(Records drawn from a dataset)
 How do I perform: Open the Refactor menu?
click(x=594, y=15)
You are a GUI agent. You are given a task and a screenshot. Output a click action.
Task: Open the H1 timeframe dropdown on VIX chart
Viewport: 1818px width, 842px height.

**WHAT NEEDS TO BE DONE:** Every entry needs to be copied again exactly.

**EXERCISE OUTPUT:**
 How do I perform: Open the Refactor menu?
click(x=594, y=15)
You are a GUI agent. You are given a task and a screenshot. Output a click action.
Task: Open the H1 timeframe dropdown on VIX chart
Viewport: 1818px width, 842px height.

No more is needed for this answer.